[Collected data]
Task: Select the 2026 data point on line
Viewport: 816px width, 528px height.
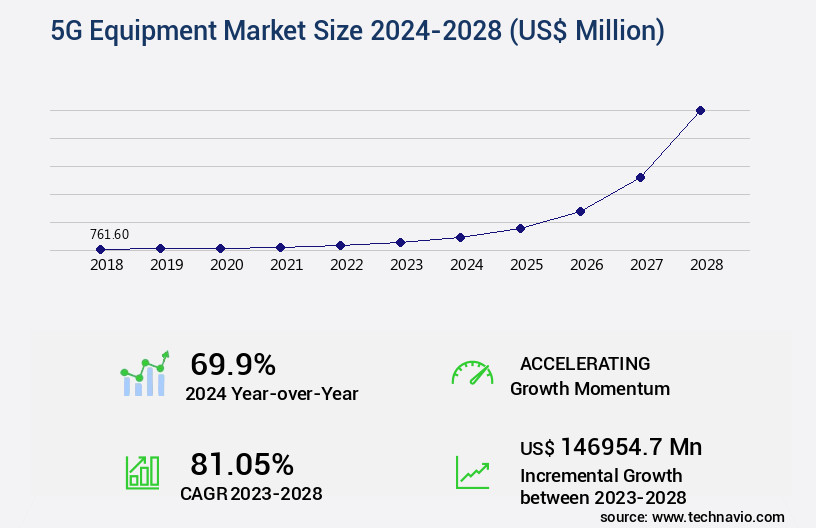Action: (580, 211)
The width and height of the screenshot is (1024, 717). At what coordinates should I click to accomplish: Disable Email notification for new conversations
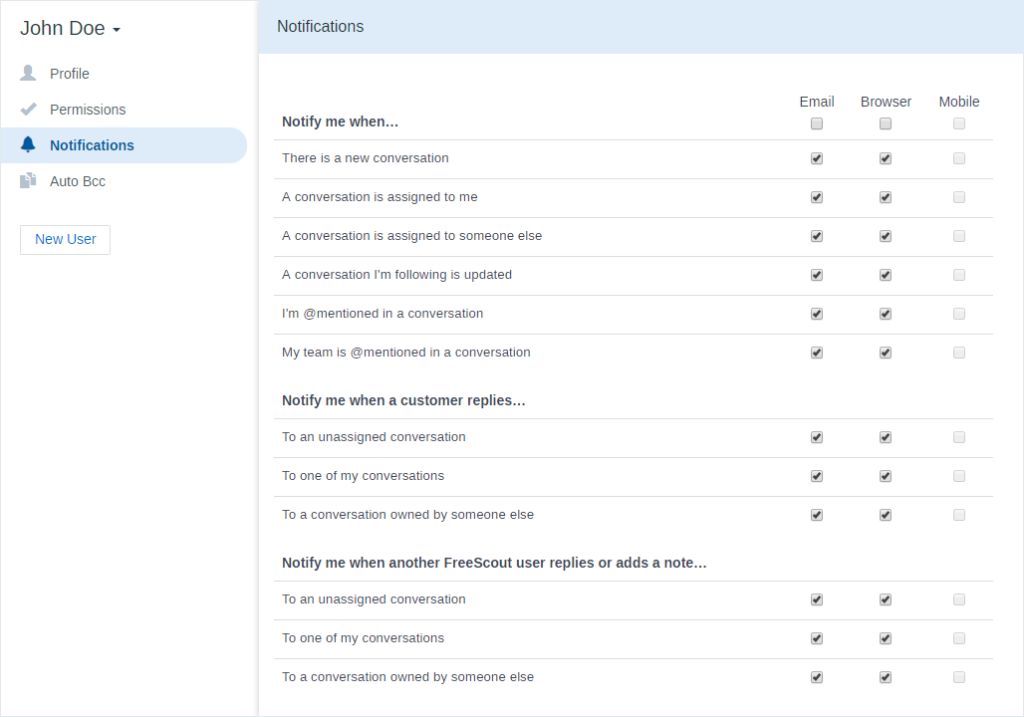coord(816,158)
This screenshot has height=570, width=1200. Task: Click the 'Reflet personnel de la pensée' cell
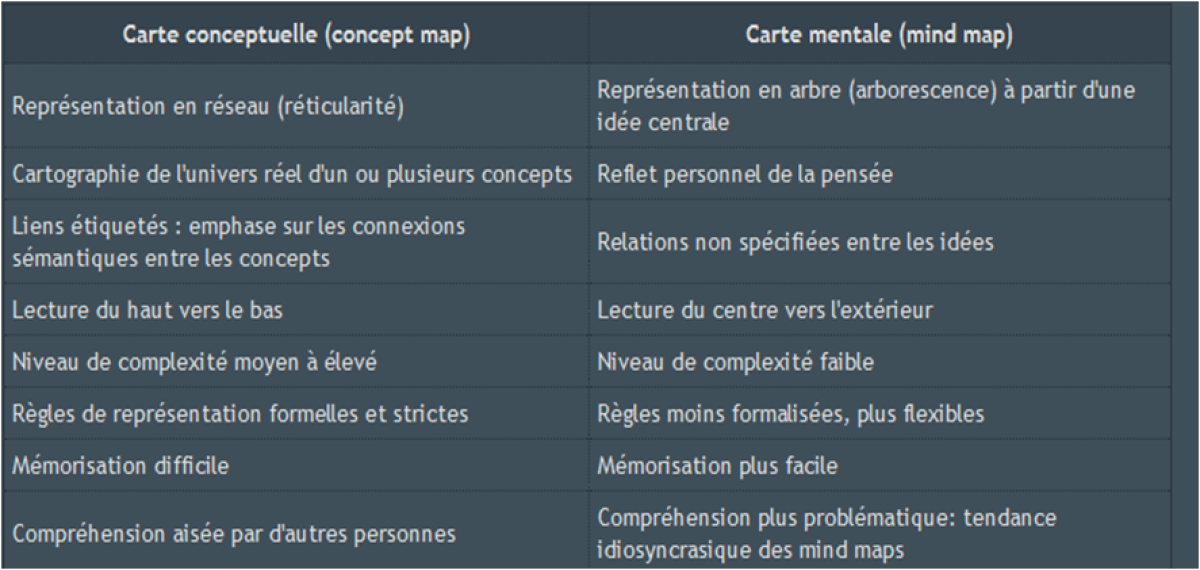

**What to work on:** Return only the number of lines in the entries that contain the string "Task".

**Reply:** 2